Using Q-methodology (a methodology using qualitative and quantitative methods to sort people according to subjective experience), two separate studies were conducted with the same sample of RA patients (mean age 55, 73% female). Thirty participants sorted 39 statements about daily life (Q-study 1) and 29 participants separately sorted 23 statements about flare help-seeking (Q-study 2). Data were examined using Q-factor analysis.
Daily life with RA (Q-study 1): Three factors relating to the experience of living with RA were extracted and explained. Patients belonging to Factor A (mean age 62, 86% female) use effective self-management techniques to control the daily impact of RA. Those in Factor B (mean age 55, 75% male) struggle to self-manage and cope. Whilst patients in Factor C (mean age 42, 100% female) prioritise life responsibilities over their RA, reporting less impact.Flare help-seeking (Q-study 2): Two factors explaining the experience of flare help-seeking (unrelated to the factors from Q-study 1) were extracted and explained. Factor X (68.8% on biologics) reported seeking help quickly, believing the medical team is there to help. Factor Y (0% on biologics) delay help-seeking, concerned about wasting the rheumatologist's time, believing they should manage alone. All participants agreed they sought help due to intense pain and persistent, unmanageable symptoms.
Patients with different characteristics appear to manage RA life in different ways and men may struggle more than women. Whilst all patients are prompted to seek help by persistent, unmanageable symptoms, some delay help-seeking.
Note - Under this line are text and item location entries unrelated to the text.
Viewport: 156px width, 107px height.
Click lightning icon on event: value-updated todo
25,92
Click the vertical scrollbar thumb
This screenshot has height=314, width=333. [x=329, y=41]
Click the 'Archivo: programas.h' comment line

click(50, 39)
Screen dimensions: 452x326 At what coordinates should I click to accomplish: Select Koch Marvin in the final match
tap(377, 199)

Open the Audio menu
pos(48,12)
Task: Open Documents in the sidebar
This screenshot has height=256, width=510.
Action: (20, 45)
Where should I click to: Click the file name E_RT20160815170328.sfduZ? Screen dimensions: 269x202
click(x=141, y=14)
Further research is needed to quantify the severity of daily symptoms, the level of symptoms needed for patients to define themselves as in flare and to understand the support needs of RA men.
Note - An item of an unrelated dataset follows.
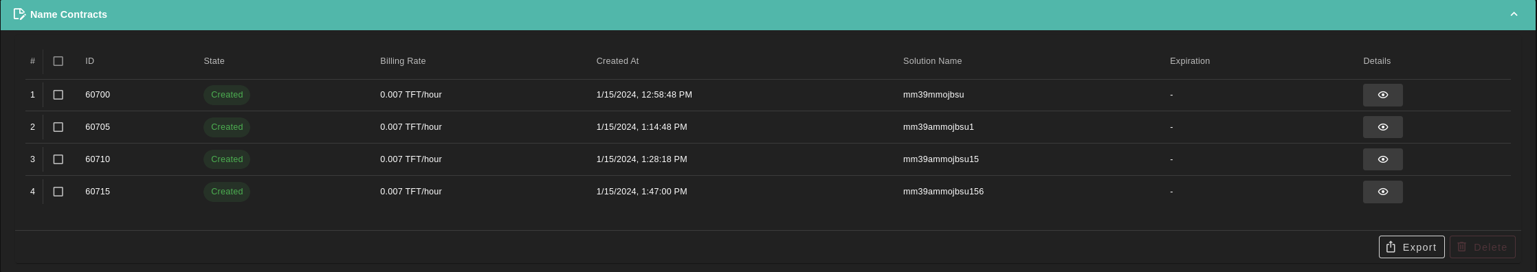Toggle the select-all header checkbox
Screen dimensions: 1537x272
pyautogui.click(x=58, y=61)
既往研究未涉及类风湿关节炎(RA)患者在病情复发时的求助行为,仅有一项小型定性研究探讨了患者在当前治疗方案下的日常生活体验。因此,本研究旨在确定与RA患者在当前治疗下的日常生活体验及其病情复发时求助行为相关的意见类别。
采用Q方法(一种运用定性和定量方法根据主观体验对人群进行分类的方法),对同一组RA患者样本(平均年龄55岁,73%为女性)进行了两项独立研究。30名参与者对39条关于日常生活的陈述进行了分类(Q研究1),29名参与者分别对23条关于病情复发求助的陈述进行了分类(Q研究2)。使用Q因子分析对数据进行检验。
RA患者的日常生活(Q研究1):提取并解释了与RA生活体验相关的三个因素。属于A因子的患者(平均年龄62岁,86%为女性)采用有效的自我管理技巧来控制RA对日常生活的影响。B因子的患者(平均年龄55岁,75%为男性)在自我管理和应对方面存在困难。而C因子的患者(平均年龄42岁,100%为女性)将生活责任置于RA之上,称其影响较小。病情复发时的求助行为(Q研究2):提取并解释了两个解释病情复发求助体验的因素(与Q研究1中的因素无关)。X因子(68.8%使用生物制剂)报告称会迅速寻求帮助,相信医疗团队会提供帮助。Y因子(0%使用生物制剂)会延迟求助,担心浪费风湿病专家的时间,认为自己应该独自应对。所有参与者都同意,他们是由于剧痛和持续、难以控制的症状而寻求帮助的。
具有不同特征的患者似乎以不同方式应对RA生活,男性可能比女性更困难。虽然所有患者都会因持续、难以控制的症状而寻求帮助,但有些患者会延迟求助。需要进一步研究以量化日常症状的严重程度、患者将自身定义为病情复发所需的症状水平,并了解RA男性患者的支持需求。